§ Excerpted passage:
######
So we are not able to attend our churches. The doors are literally closed to the public with no end in sight at the moment. What a queer thing this whole situation is to be sure. I don't really know what to make of it either. Lately I had kind of taken on a new style of thinking....positive! How novel a thought! To take a situation or event that happens and instead of thinking how awful and why did it happen to me! I take a moment to evaluate it and see that maybe there is something I need to learn from this. I am trying here...really trying to see the positive of not being able to attend Mass. Really trying. In my whole entire life I have never been unable to attend Mass because is was closed! Reminiscing about the days of old, when we were able to attend Mass in the actual building...my thoughts trail away like this.....
Now a typical Sunday morning for my family went something like this:
Rising and shining.... need that coffee first...then I'll shine.
######
§ Data extract:
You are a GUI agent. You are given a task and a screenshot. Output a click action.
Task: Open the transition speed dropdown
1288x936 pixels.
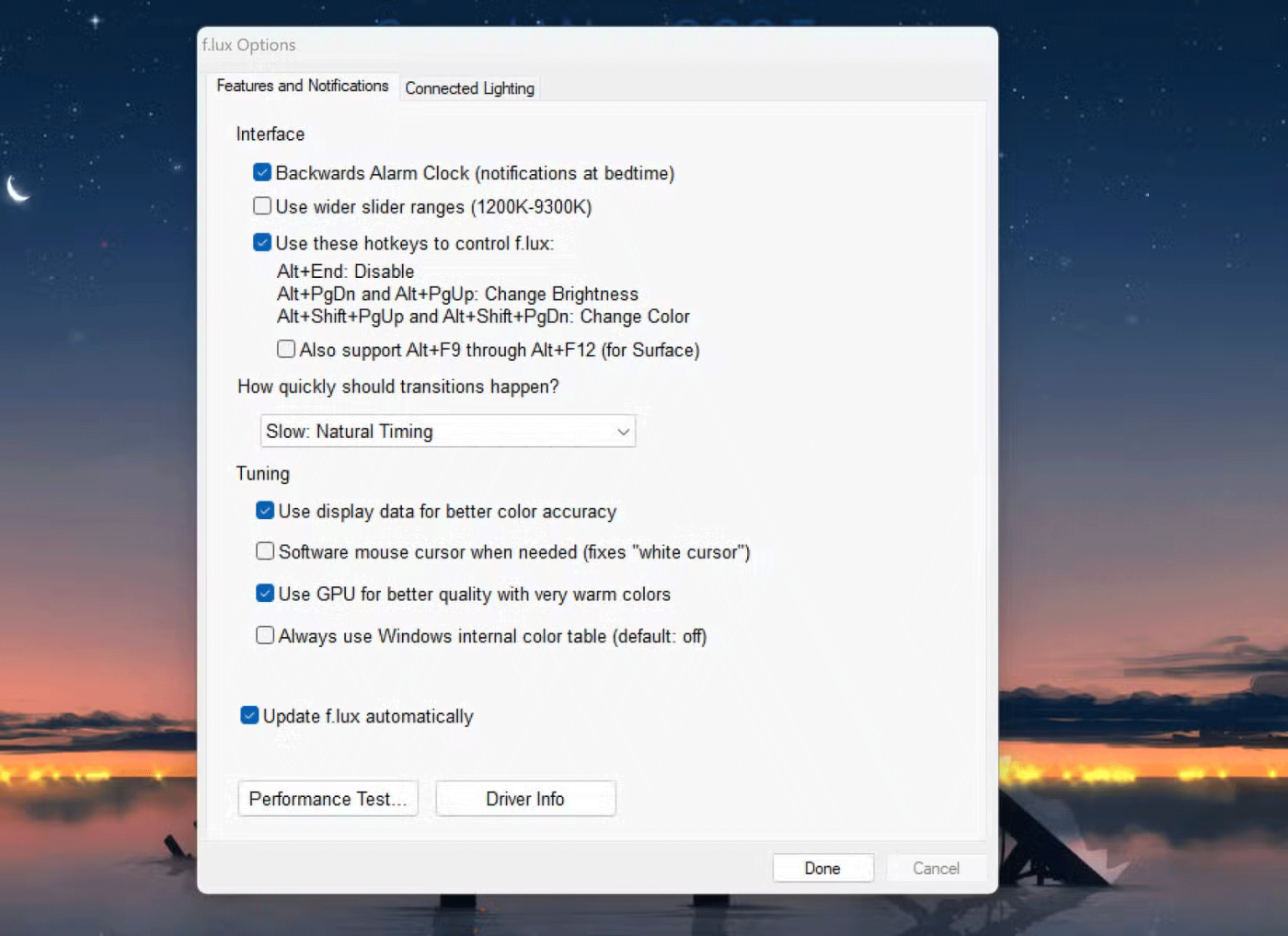tap(447, 432)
######
§ Complete the following:
**1)** Answer these from the reflection on closed churches:
(a) What new style of thinking had the writer lately taken on?
(b) What does the writer say has never before been closed in the writer's whole life?
(c) What does the writer need first on a Sunday morning before shining?
**2)** Using the reflection on closed churches, explain why the writer is unable to attend church.
**3)** Resume the reflection on closed churches after its last line, carrying on the writer's account of a typical Sunday morning.

§ Per-task outputs:
**1)**
(a) Positive thinking.
(b) Mass.
(c) Coffee.

**2)** The writer cannot attend because the church doors are literally closed to the public. The text also says there is no end in sight at the moment.

**3)**
Sitting in the morning with my husband, drinking coffee and reading the readings for the day as we usually do during the week. I especially like readings for Sunday because we get to hear a different take on the Word than the meditation that follows the readings. We read from The Word Among Us. My husband really likes their publication. I don't eat breakfast, and then we march off to Mass.
As we drive to Mass we talk about the day, sometimes we talk about the readings, sometimes we talk about what we will do later after Mass. Anyway, walking into Church we see friends and acquaintances and say hello, smiling faces, and seemingly good vibes. We find our seat, sit and greet quietly those around us and I kneel and prepare for the celebration. Several times during Mass I will look over at my husband and give him a smile and he returns it. We usually sit close and during the Liturgy of the Word, I have my arm in his arm and it's nice. If I don't put my arm in his arm right away, he reminds me by lifting his arm for me to so. We both sing the songs and say the prayers, even though he is not a Catholic, he takes seriously the prayers and what is going on. Through the years, we have been married 27 years now, I have answered his questions, explained things, and I think he has a good understanding about the Mass. I stopped holding out for him to convert years ago and just love him where he is.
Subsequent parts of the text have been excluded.